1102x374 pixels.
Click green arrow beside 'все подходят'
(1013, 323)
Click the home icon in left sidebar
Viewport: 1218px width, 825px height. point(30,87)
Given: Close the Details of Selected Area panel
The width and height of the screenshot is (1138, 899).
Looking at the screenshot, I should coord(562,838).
* * *
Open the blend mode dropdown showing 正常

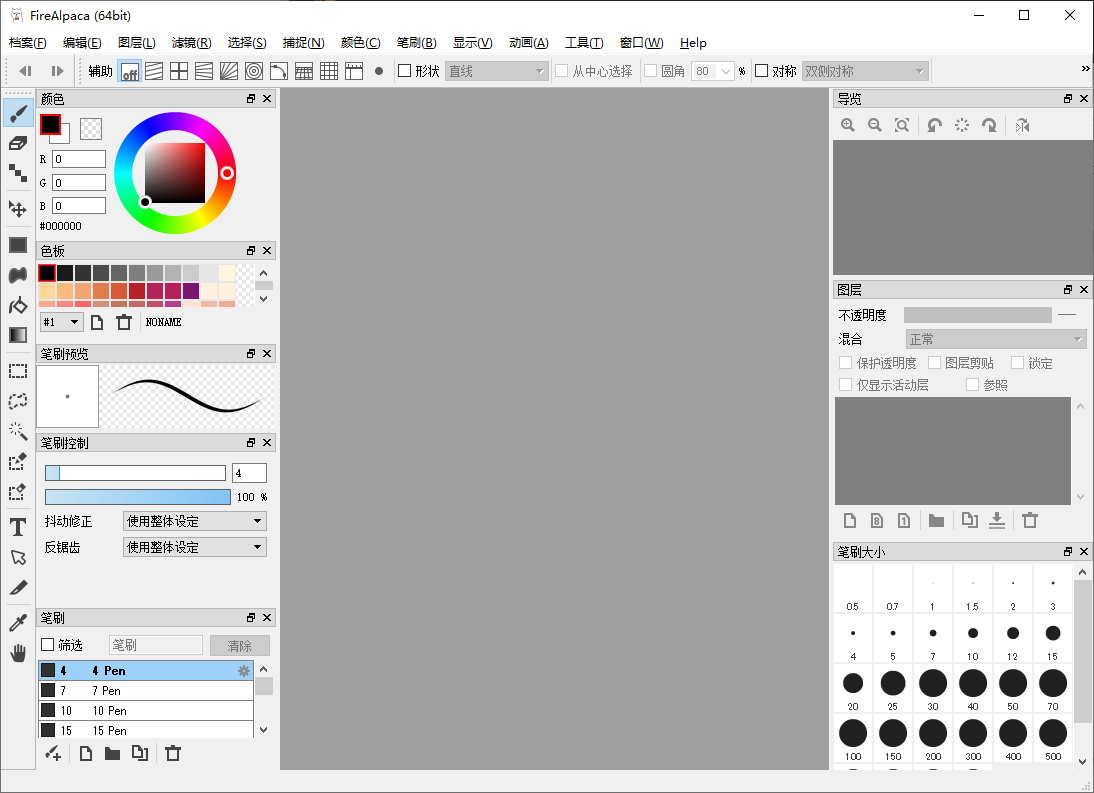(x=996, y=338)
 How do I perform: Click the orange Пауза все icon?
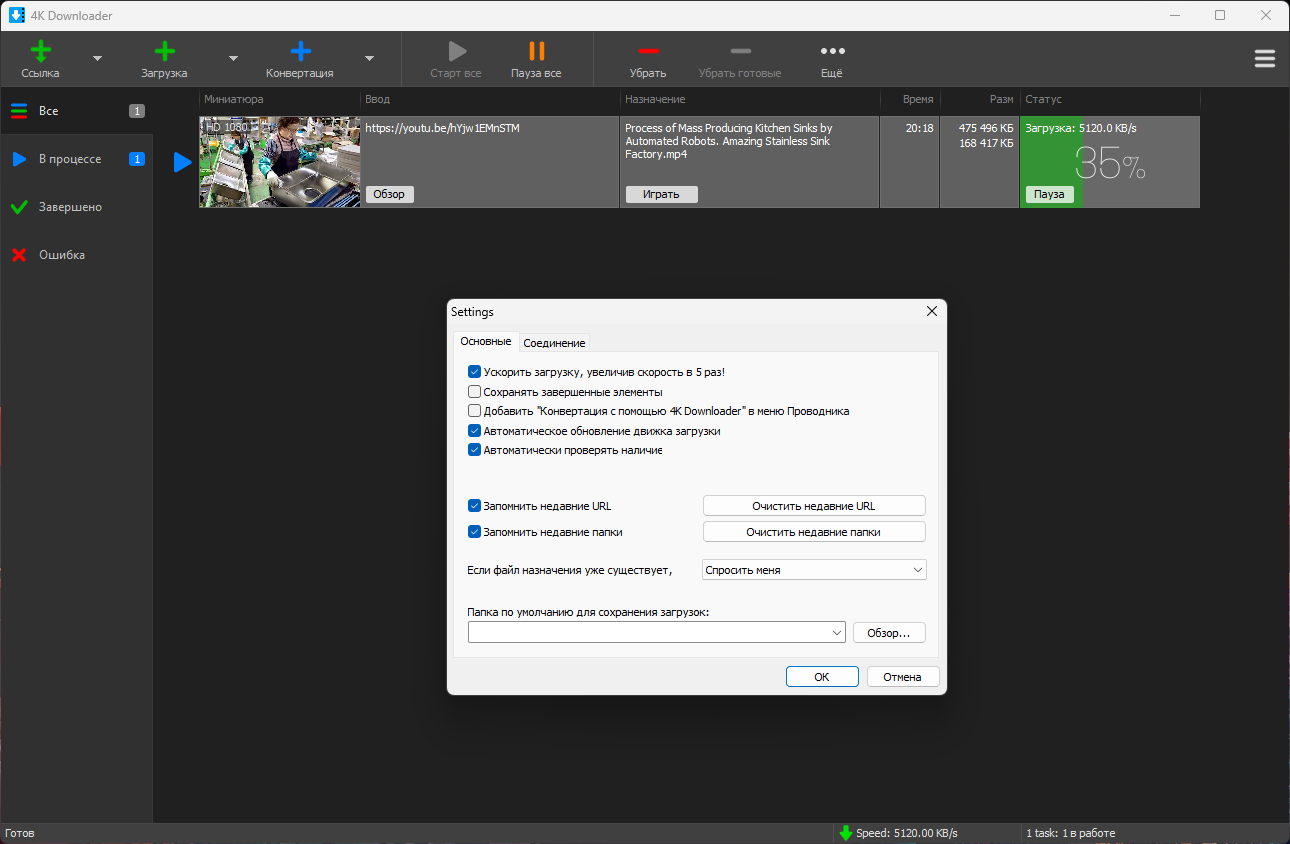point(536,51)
---
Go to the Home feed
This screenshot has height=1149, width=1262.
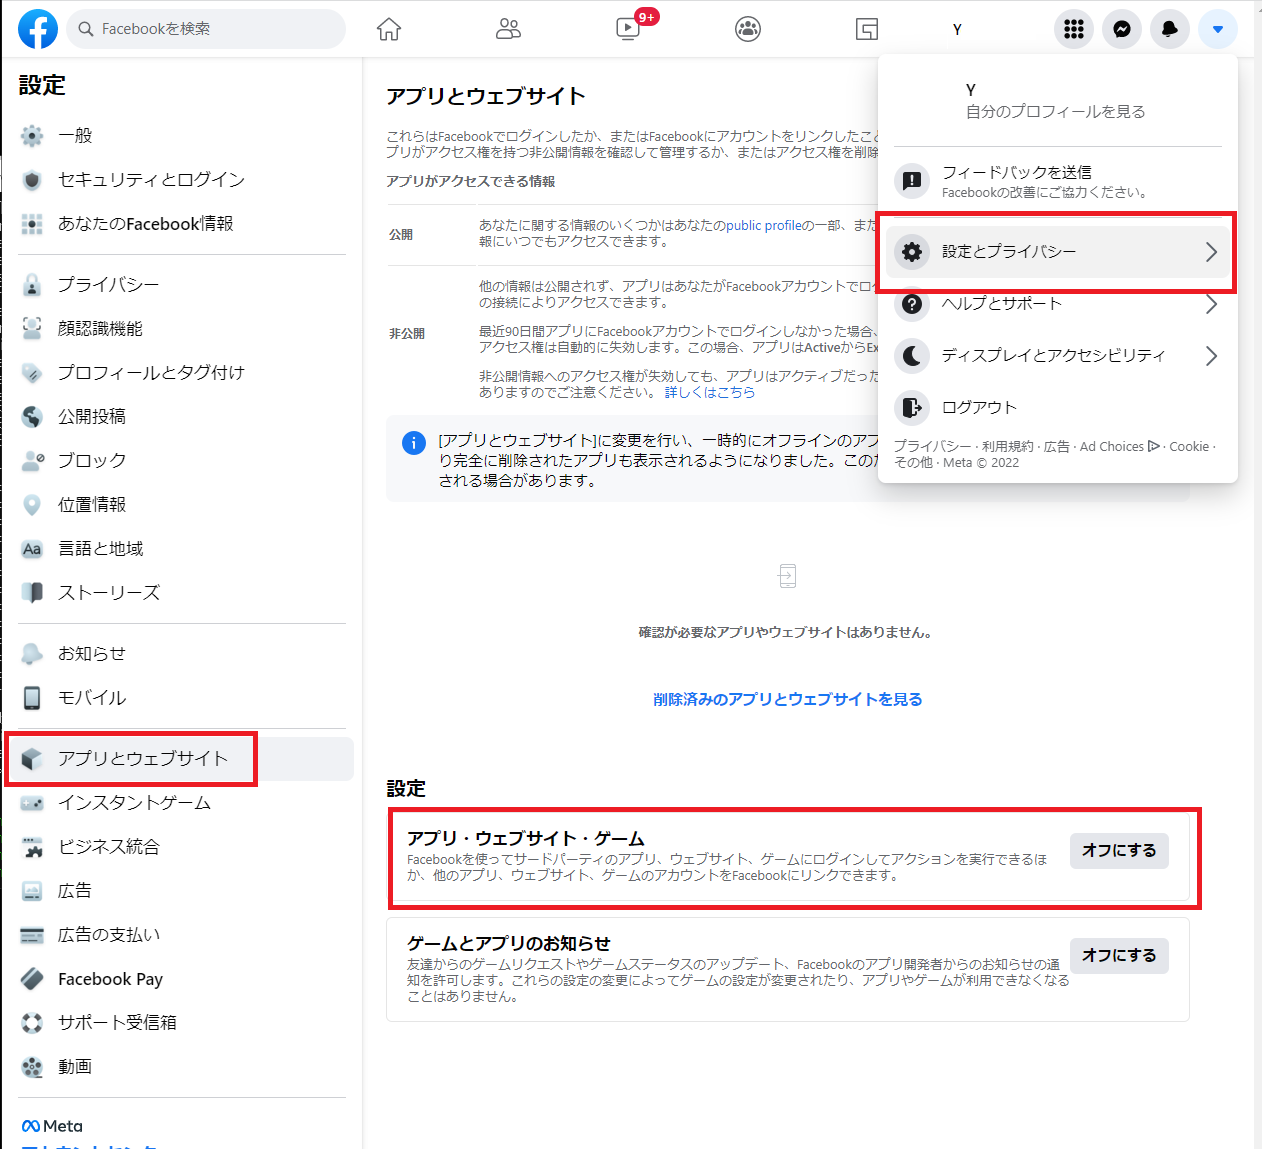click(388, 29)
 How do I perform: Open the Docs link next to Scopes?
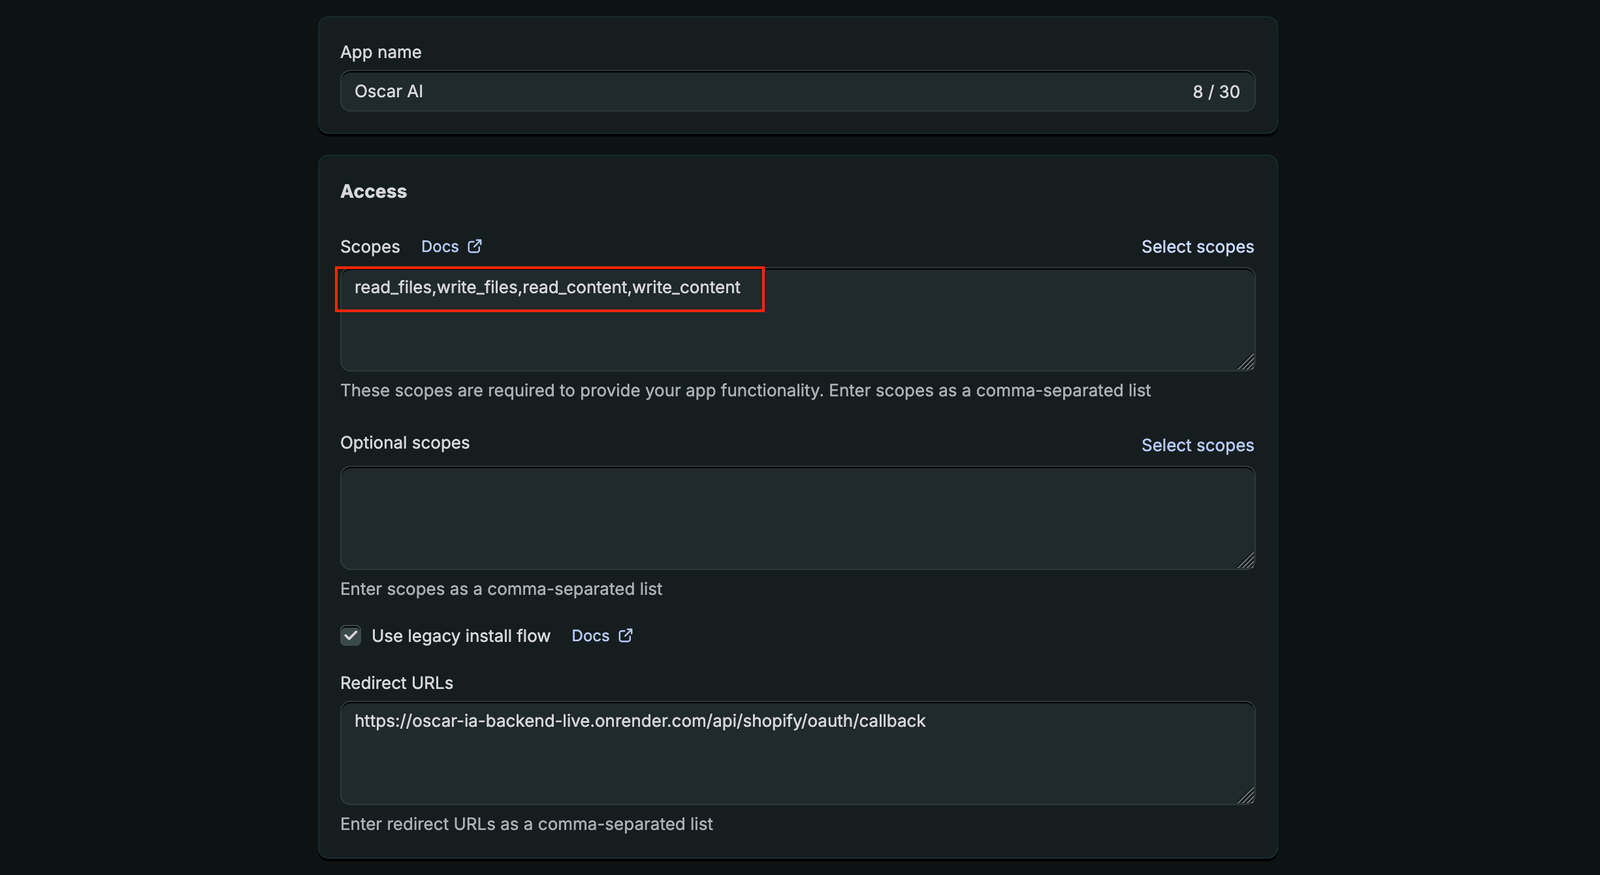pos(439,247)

(AIM OF THE EXERCISE): From the records above, print only the lines between the one holding "1102x374 pixels." and the one holding "Given: Close the", inclusive, exactly as they stand.

(SOLUTION FOR THIS TASK):
1102x374 pixels.
Click green arrow beside 'все подходят'
(1013, 323)
Click the home icon in left sidebar
Viewport: 1218px width, 825px height. point(30,87)
Given: Close the Details of Selected Area panel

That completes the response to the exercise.